Early detection through routine efficacy monitoring, strict regulation of antimalarial use, strong community-level case management – and critically – regional coordination to prevent cross-border spread are the need of the hour, Dr. Das insists. Resistance cannot be managed country by country; it requires collective action. Protecting artemisinin is not just a technical task – it is a strategic imperative for global malaria elimination, he adds. 

Funding constraints  

The greatest threat today to the success of the malaria elimination programme, however, is not even with artemisinin, it is dwindling financing. Dr. Das says: “At a time when malaria programs are entering the most difficult and expensive phase of elimination, overall international funding has declined. This shortfall is already forcing countries to scale back proven interventions, increasing the risk of resurgence and reversing hard-won gains.” 

In Asia-Pacific, the impact is especially pronounced in high-burden areas that face persistent social and logistical challenges, including those prevalent among mobile and migrant populations and geographically remote communities. Such groups are particularly vulnerable because they often have limited access to health services and are difficult to reach with conventional malaria control measures. 

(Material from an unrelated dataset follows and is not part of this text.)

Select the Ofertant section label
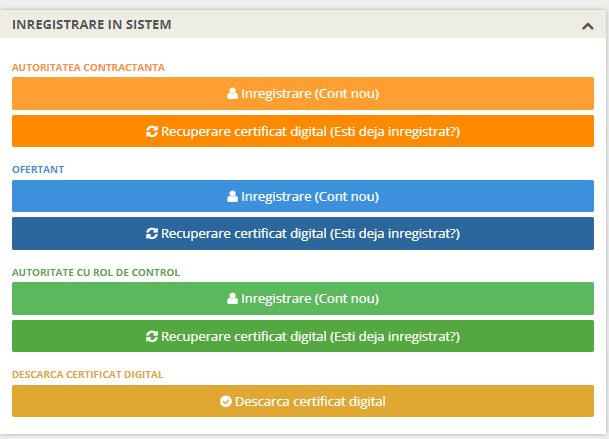This screenshot has width=609, height=439. [38, 170]
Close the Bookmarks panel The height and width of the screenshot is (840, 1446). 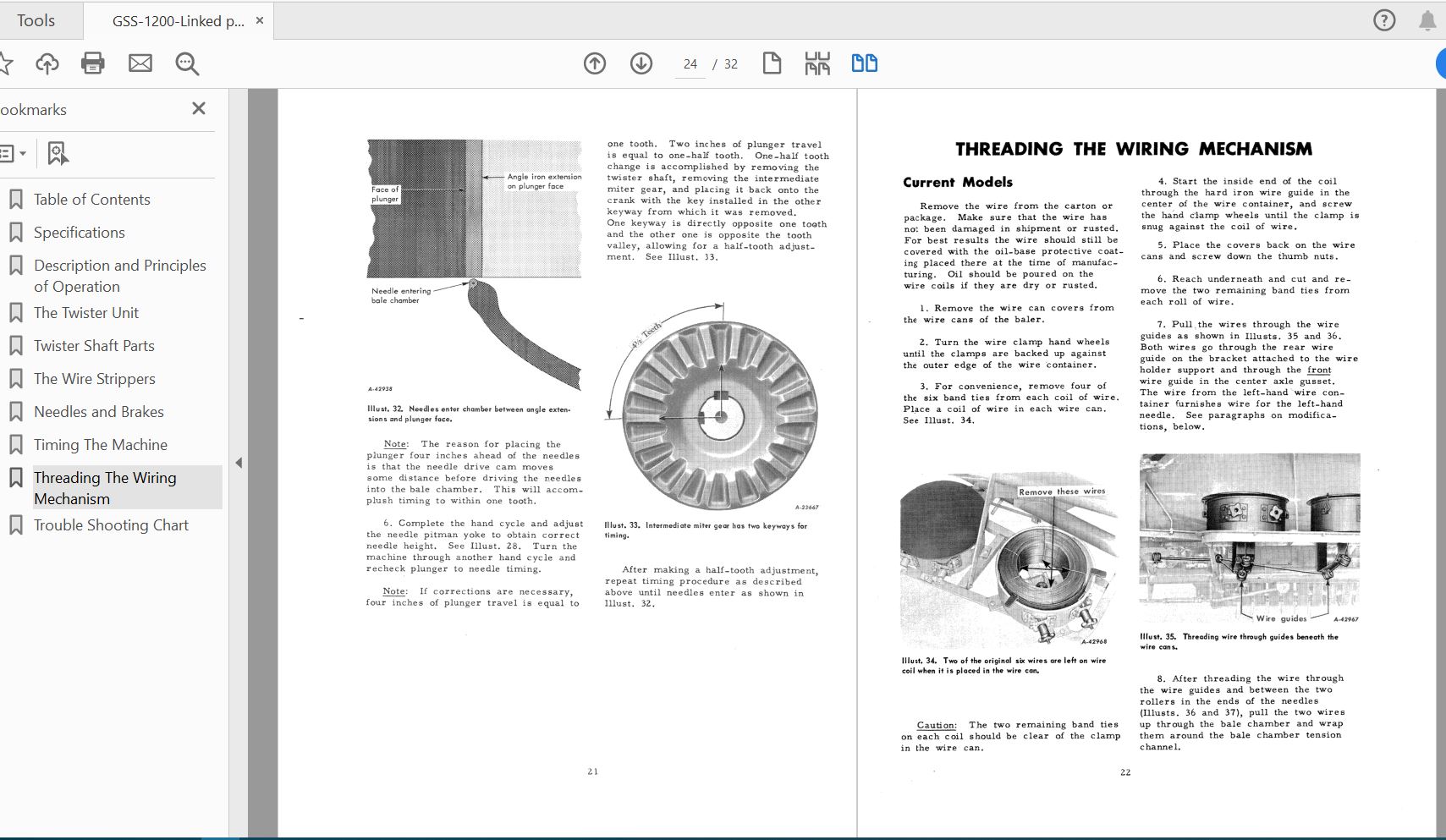click(x=199, y=108)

Dr. Das suggests that a fundamental shift in how malaria elimination is financed and owned is required. Global funding will remain important, but it can no longer carry the full burden. National agencies must step up to fill the existing funding gaps, which APLMA supports by strengthening budget advocacy efforts and building evidence-based investment cases. 

Dr. Das adds: “This is not simply a cost, but an investment. Evidence consistently shows that every dollar invested in malaria elimination delivers multiple dollars in economic return through reduced healthcare costs, increased productivity, and stronger community resilience. Conversely, underinvestment at this stage is far more expensive: resurgence, emergency responses, and avoidable deaths carry a heavy and recurring price.” 

At the end of the day, the fact is that “malaria is unforgiving – it will bounce back unless we reach zero.” There is evidence from 44 countries that it is possible to end malaria. “There is no doubt that elimination of this ancient scourge will lead to greater economic output and less health system burden. Most importantly, malaria elimination is a moral imperative, particularly for our most vulnerable populations,” Dr. Das stresses.